Multicellular dynamics and wealth distribution in bacteria

Abstract

In a variety of infections, bacteria form multicellular communities which contribute to virulence and antibiotic tolerance. The molecular biology of such communities is actively studied, but our understanding of them remains incomplete. In this issue, Şimşek et al have developed and experimentally validated a dynamic model for community formation and revealed general insights into bacterial collective survival during antibiotic exposure.

Figure 1. Collective survival of bacterial communities.

(Left) Antibiotic exposure kills individual cells which lack antibiotic resistance genes. However, in multicellular communities (including patches, aggregates, biofilms, etc) beneficial interactions can enable the same bacteria to thrive. Different species can employ a variety of molecular mechanisms to produce such collective survival. Using dynamic modeling, Şimşek et al show that local collective survival enables multicellular communities “rich” in beneficial interactions to grow “richer,” thereby accounting for “patchiness,” i.e., the spatial distribution in community size.

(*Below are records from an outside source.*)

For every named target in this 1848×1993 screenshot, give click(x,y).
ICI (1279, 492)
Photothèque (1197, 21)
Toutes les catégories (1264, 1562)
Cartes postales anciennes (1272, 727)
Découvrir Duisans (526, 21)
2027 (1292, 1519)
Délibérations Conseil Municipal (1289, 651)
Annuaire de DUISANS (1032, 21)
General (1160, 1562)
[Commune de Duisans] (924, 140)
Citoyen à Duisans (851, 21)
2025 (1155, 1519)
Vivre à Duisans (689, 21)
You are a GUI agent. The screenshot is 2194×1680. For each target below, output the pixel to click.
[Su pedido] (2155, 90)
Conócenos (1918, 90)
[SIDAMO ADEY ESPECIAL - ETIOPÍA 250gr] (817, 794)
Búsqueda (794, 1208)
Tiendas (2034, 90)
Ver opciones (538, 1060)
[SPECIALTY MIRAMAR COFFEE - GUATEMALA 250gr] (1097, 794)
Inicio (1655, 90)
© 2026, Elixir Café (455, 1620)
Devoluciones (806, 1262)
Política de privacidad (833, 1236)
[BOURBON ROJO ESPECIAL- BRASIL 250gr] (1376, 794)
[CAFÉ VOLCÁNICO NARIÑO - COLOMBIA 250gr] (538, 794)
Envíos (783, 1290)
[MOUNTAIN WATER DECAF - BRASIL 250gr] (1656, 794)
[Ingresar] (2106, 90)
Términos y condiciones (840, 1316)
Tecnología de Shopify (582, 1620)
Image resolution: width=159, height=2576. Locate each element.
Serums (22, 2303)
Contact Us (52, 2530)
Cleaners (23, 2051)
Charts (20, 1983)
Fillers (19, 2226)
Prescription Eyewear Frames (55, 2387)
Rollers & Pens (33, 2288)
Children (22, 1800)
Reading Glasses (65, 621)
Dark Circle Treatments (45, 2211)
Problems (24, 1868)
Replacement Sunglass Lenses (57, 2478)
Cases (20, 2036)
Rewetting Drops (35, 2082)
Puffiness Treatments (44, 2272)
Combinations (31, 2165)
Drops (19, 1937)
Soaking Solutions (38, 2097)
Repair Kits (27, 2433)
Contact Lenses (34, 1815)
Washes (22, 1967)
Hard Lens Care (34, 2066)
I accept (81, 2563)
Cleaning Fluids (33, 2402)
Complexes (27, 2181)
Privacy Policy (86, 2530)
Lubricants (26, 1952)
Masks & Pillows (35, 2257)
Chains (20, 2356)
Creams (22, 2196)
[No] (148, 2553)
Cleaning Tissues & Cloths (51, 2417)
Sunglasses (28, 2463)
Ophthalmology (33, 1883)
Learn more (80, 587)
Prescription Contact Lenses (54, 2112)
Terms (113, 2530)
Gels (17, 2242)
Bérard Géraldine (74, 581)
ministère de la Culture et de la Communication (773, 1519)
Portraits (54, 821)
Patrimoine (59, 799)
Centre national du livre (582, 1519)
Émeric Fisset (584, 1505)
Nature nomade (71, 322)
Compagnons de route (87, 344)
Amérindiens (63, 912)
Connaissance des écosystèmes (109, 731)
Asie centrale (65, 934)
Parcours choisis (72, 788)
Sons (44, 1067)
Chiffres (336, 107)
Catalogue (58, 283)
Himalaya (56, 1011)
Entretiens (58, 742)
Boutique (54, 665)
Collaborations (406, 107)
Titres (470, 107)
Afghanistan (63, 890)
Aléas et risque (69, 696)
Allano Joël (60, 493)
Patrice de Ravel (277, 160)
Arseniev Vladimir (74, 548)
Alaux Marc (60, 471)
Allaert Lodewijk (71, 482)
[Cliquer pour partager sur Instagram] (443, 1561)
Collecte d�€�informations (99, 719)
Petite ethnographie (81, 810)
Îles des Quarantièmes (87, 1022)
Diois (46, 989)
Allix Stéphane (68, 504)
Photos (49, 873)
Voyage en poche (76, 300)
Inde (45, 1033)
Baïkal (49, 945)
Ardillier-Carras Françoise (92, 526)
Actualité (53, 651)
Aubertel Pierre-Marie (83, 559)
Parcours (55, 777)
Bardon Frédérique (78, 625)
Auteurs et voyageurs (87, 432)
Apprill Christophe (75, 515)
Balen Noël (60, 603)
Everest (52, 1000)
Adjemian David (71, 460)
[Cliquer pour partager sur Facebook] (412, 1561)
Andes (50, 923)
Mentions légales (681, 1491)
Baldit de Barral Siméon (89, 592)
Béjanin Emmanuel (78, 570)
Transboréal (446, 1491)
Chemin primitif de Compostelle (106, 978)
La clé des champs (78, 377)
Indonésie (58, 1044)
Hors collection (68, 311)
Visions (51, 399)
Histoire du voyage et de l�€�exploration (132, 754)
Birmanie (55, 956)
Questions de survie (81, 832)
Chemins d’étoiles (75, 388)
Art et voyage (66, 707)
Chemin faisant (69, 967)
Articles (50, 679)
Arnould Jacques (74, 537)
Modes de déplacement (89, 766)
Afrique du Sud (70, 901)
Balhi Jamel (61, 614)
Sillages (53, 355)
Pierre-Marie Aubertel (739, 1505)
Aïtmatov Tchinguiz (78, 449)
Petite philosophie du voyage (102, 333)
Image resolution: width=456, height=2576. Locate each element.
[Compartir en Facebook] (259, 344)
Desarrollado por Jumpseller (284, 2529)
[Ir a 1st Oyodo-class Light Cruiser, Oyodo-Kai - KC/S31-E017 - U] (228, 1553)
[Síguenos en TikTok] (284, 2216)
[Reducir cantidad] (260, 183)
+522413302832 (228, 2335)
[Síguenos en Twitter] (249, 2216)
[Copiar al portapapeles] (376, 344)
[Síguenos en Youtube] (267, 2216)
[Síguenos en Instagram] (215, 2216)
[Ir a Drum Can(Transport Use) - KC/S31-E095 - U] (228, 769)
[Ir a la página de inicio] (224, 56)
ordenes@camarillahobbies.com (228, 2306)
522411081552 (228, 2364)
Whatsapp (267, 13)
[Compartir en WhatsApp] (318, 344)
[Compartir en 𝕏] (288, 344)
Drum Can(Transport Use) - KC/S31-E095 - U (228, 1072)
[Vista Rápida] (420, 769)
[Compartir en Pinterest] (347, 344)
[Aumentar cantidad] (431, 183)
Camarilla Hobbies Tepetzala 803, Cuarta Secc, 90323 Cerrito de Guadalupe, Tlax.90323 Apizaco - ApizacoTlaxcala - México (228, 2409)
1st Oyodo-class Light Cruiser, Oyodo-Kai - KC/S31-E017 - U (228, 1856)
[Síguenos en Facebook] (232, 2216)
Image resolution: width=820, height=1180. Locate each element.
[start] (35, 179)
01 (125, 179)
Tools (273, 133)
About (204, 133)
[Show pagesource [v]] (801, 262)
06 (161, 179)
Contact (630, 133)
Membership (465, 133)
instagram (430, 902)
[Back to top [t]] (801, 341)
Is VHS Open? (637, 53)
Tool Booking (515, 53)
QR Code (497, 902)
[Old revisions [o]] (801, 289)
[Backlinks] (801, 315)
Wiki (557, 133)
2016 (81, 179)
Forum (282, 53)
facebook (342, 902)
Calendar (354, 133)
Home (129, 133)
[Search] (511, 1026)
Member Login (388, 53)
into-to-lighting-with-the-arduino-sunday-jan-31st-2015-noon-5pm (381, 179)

Their study indicates that the dynamics of multicellular survival may be general, despite the underlying molecular mechanisms being diverse, and provides a straightforward model for contextualizing molecular-scale insights. (Right) Multicellular communities play critical roles in variety of bacterial infections, including driving virulence and antibiotic tolerance. Deciphering these roles will advance our approaches to infectious diseases, and will require dynamic models (like Şimşek et al’s), molecular insights, and direct observations of bacterial behavior. Without any one of these pieces, the picture will remain incomplete. Source data are available online for this figure.